Arzawa was a region and a political entity (a "kingdom" or a federation of local powers) in Western Anatolia in the second half of the 2nd millennium BC (roughly from the late 15th century BC until the beginning of the 12th century BC). The core of Arzawa is believed to be along the Kaystros River (now known as Küçük Menderes River), with its capital at Apasa, later known as Ephesus. When the Hittites conquered Arzawa, it was divided into three Hittite provinces: a southern province called Mira along the Maeander River, which would later become known as Caria; a northern province called the Seha River Land, along the Gediz River, which would later become known as Lydia; and an eastern province called Hapalla.
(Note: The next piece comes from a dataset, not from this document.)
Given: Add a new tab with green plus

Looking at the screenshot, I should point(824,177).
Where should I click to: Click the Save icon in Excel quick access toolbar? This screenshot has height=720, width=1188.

It succeeded the Assuwa league, which also included parts of western Anatolia, but was conquered by the Hittites c. 1400 BC. Arzawa was the western neighbour and rival of the Middle and New Hittite Kingdoms.  On the other hand, it was in close contact with the Ahhiyawa of the Hittite texts, which corresponds to the Achaeans of Mycenaean Greece. Moreover, Achaeans and Arzawa formed a coalition against the Hittites in various periods.

Kingdom of Arzawa

According to Hittite sources, the capital of the Kingdom of Arzawa was Apasa (or Abasa), corresponding with later Greek Ephesus.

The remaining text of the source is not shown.